The 2018 Winter Olympic Games in Korea have a multitude of issues. Hotel inventory is a concern, ticket sales are not where they were expected to be. There’s a security concern because of North Korean hostilities. Now add another issue, Russia has been banned from the 2018 Olympic Games.
Business wise it won’t really move the needle. NBC doesn’t care much about whether Russia is banned or not. They own domestic television rights in the United States. The fact that Russia is banned doesn’t do much for U.S. viewers. They will still be chanting U.S.A. if someone from America is going for the gold. This doesn’t affect storytelling that much either. The casual viewer isn’t going to know many Russian Olympians anyways.
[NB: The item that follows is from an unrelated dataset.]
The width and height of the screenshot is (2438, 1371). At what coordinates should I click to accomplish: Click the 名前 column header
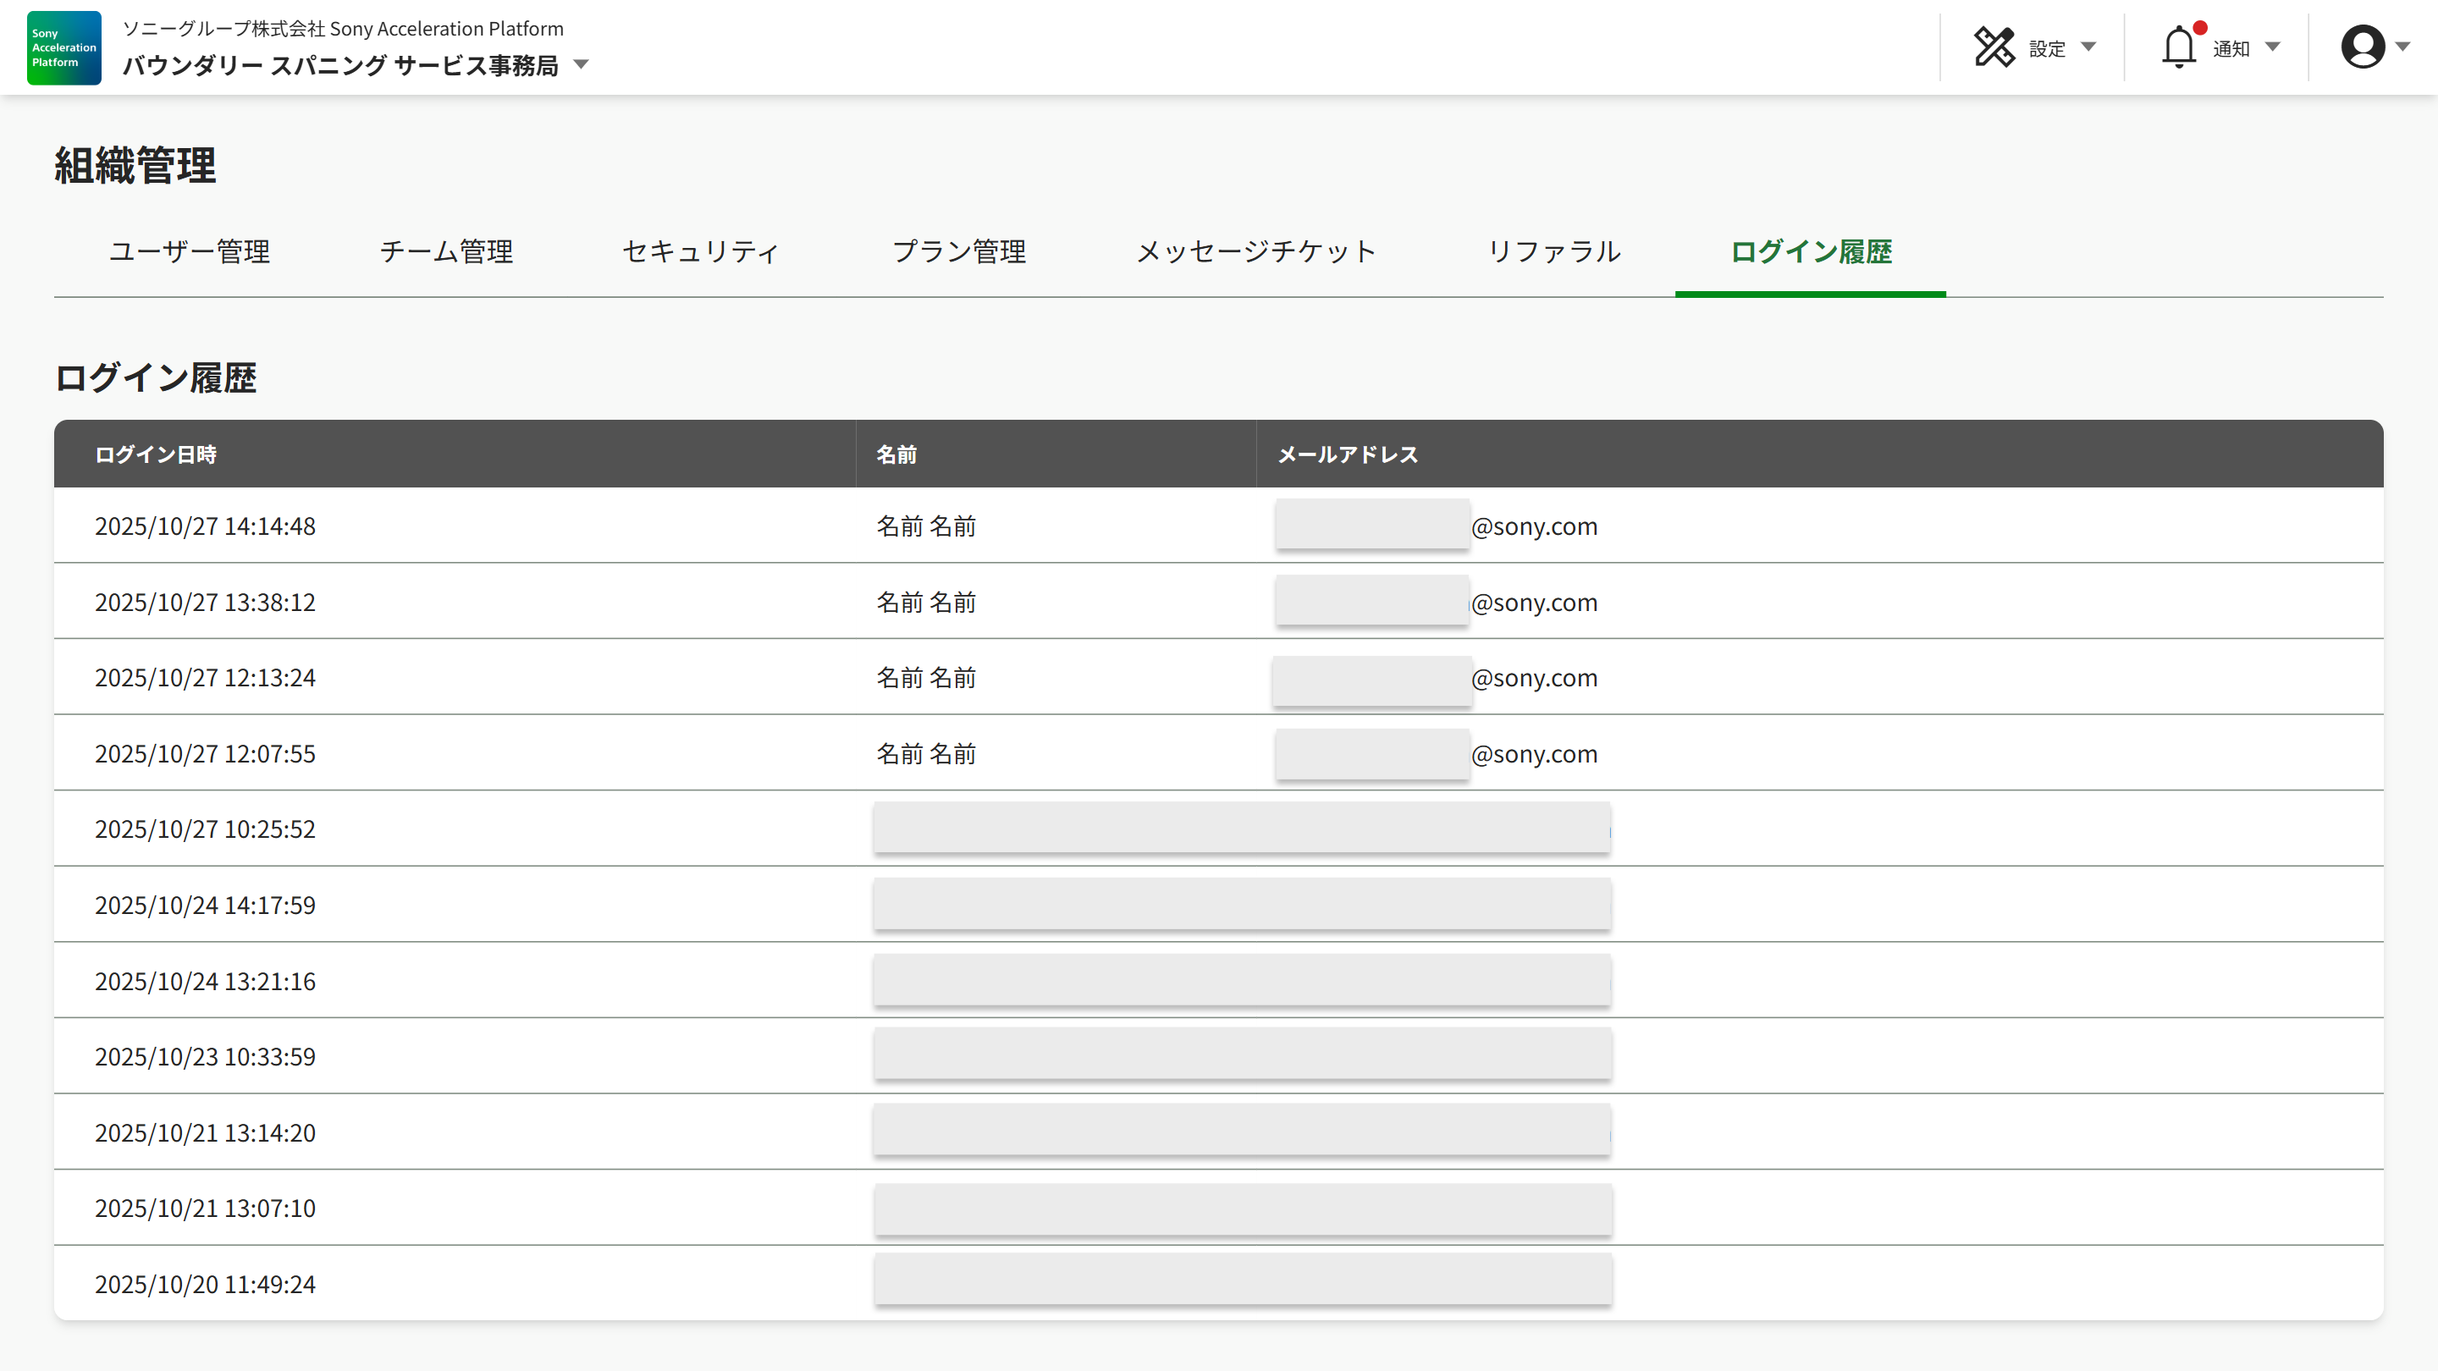coord(896,455)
If the viewer did know the Russian athlete, that’s fine. Russians can still compete if they are cleared by the IOC. They simply can’t wear Russian colors or carry the flag. They will essentially be independents. There is a threat of a Russian boycott, but even that seems hollow. It simply doesn’t matter. Fans will find a new rival. NBC will build up some other sort of sports enemy. Viewership shouldn’t take a dramatic hit. NBC should be more concerned about the problem with timing and tape delays. They’ll have a greater effect than whether a Russian is going head to head with a U.S. athlete.
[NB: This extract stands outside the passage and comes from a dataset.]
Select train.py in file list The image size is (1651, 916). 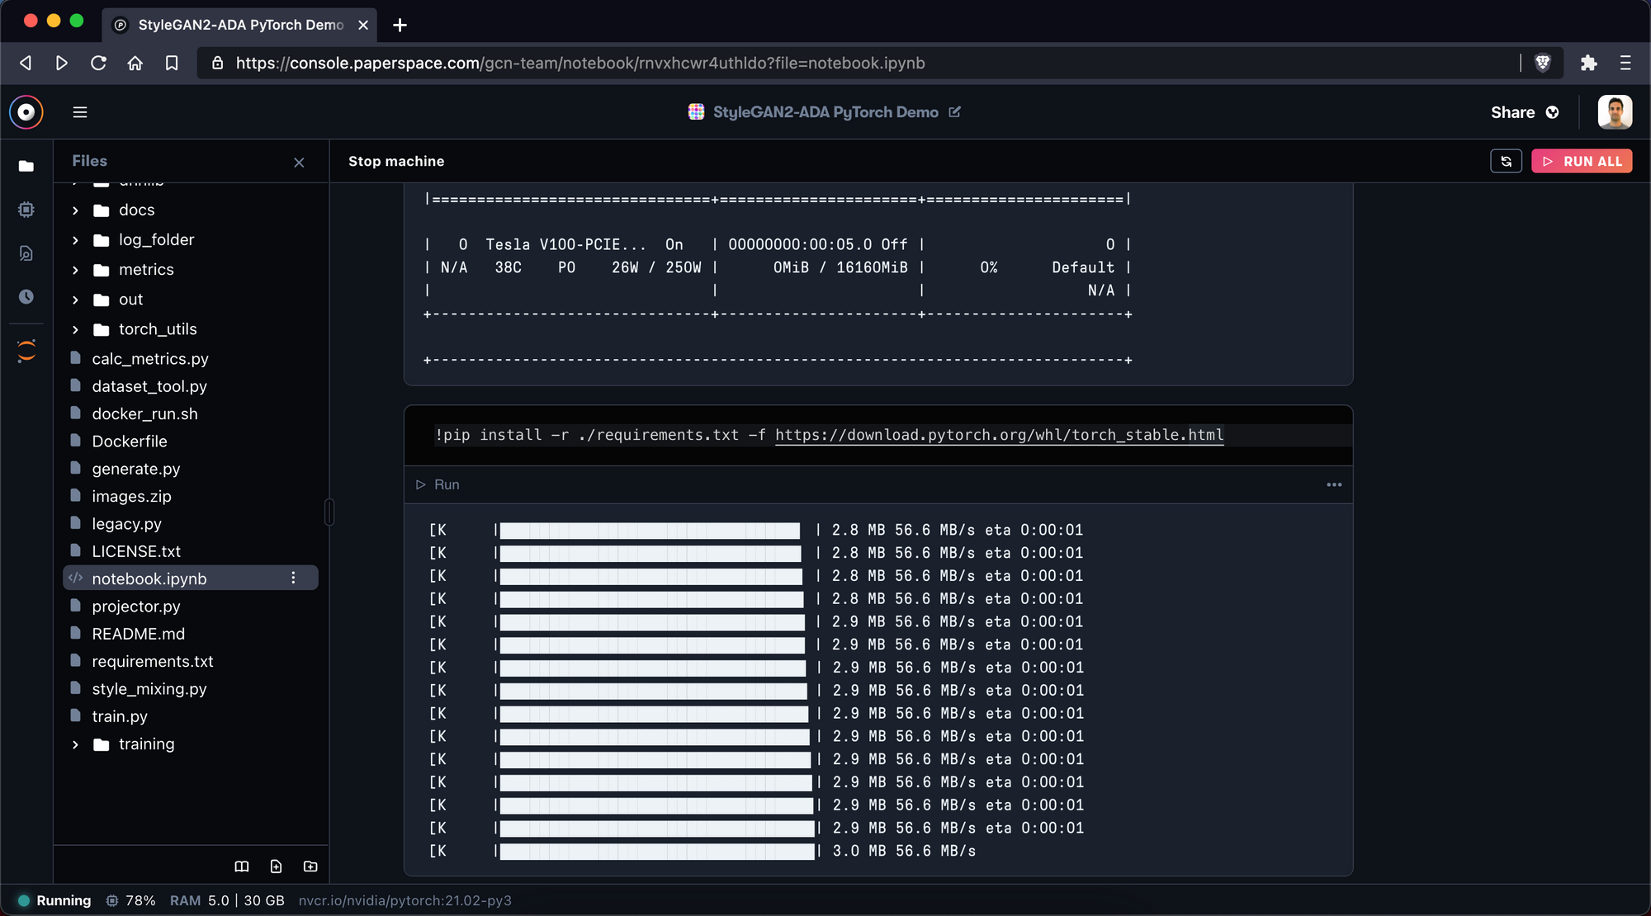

Sponsors and partners may lose some global exposure in Russia, but their activations and official Olympic sponsorships will still be seen by the United States, China, Japan, and almost every other market. The key is brand exposure and perception. It’s much better to be associated with a clean Olympic Games than it is to be associated with a dirty/doped Olympic Games. The IOC also benefits from taking a strong stance. This will enhance the groups brand that has taken some shots over the past few games.
So Russia is out the Winter Olympics, but their athletes are still allowed to compete. Commercially and businesswise it won’t have that great of an effect. People don’t care who their country beats, as long as they win. There are bigger issues for the business of the Olympics than one country being banned.